Mitral Valve Repair for Active and Healed Endocarditis.
- Author:
Man Jong BAEK
1
;
Chan Young NA
;
Sam Sae OH
;
Woong Han KIM
;
Sung Wook WHANG
;
Cheol LEE
;
Chang Hyun KANG
;
Yunhee CHANG
;
Won Min JO
;
Jae Hyun KIM
;
Hong Ju SEO
;
Wook Sung KIM
;
Young Tak LEE
;
Chong Whan KIM
Author Information
1. Department of Thoracic and Cardiovascular Surgery, Sejong General Hospital, Sejong Heart Institute, Bucheon, Korea. kubmj@chollian.net
- Publication Type:Original Article
- Keywords:
Endocarditis;
Mitral valve regurgitation;
Mitral valve, repair
- MeSH:
Cardiopulmonary Bypass;
Echocardiography;
Embolism;
Endocarditis*;
Follow-Up Studies;
Freedom;
Humans;
Male;
Mitral Valve Annuloplasty;
Mitral Valve Insufficiency;
Mitral Valve Stenosis;
Mitral Valve*;
Reoperation;
Retrospective Studies;
Weaning
- From:The Korean Journal of Thoracic and Cardiovascular Surgery
2003;36(11):820-827
- CountryRepublic of Korea
- Language:Korean
-
Abstract:
BACKGROUND: Mitral valve repair rather than replacement for mitral regurgitation (MR) offers a number of well-accepted benefits. However, the surgical results of repair for mitral valve endocarditis remain largely unknown. MATERIAL AND METHOD: Fourteen patients who underwent mitral valve repair for MR caused by mitral valve endocarditis from April 1995 through October 2001 were reviewed retrospectively.

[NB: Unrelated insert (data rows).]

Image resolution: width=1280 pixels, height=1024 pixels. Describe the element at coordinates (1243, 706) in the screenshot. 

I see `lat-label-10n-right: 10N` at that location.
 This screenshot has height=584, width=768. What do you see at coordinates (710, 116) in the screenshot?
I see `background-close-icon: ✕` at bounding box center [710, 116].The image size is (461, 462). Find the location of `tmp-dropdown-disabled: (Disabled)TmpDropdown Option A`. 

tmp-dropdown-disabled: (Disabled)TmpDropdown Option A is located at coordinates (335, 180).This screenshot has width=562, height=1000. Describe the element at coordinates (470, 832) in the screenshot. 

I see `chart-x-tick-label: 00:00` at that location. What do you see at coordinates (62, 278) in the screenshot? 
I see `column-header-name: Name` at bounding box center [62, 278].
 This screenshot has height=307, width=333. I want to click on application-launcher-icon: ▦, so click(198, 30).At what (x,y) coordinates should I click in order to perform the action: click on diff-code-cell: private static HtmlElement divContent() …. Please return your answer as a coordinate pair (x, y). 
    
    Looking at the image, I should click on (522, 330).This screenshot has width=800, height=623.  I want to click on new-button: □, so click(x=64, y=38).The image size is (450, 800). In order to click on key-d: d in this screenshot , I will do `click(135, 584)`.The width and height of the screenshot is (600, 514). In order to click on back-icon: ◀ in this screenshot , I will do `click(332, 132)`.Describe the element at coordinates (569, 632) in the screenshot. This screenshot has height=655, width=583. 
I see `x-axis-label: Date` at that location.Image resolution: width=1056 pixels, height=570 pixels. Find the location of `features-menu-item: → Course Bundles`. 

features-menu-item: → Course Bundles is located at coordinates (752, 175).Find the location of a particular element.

There were 9 male patients and mean age was 32+/-10 years. Four patients had previous embolism and 2 had active infections. The grade of MR were III in 6 patients and IV in 8. Operatively, mitral annuloplasty was performed in 12 patients and various valvuloplasty techniques were applied in all patients. One patient had immediate valve replacement due to residual MR after weaning of cardiopulmonary bypass. RESULT: There was no early operative death. Early postoperative transthoracic echocardiography revealed no or grade I of MR and no or mild mitral stenosis in 13 patients. After the mean follow-up of 36 months, there was no late death, and no or grade I of MR in 11 patients (84.6%) and no or mild mitral stenosis in 12 patients (92.3%). Reoperation required in one patient (7.1%). The cumulative freedom from recurrent MR and valve-related reoperation at 5 years were 91+/-9% and 75+/-22%, respectively. CONCLUSION: This study suggests that mitral valve repair for mitral regurgitation caused by endocarditis offers good early and intermediate survival and functional improvement without reinfection, and it is an attractive alternative to valve replacement in selective patients with bacterial endocariditis.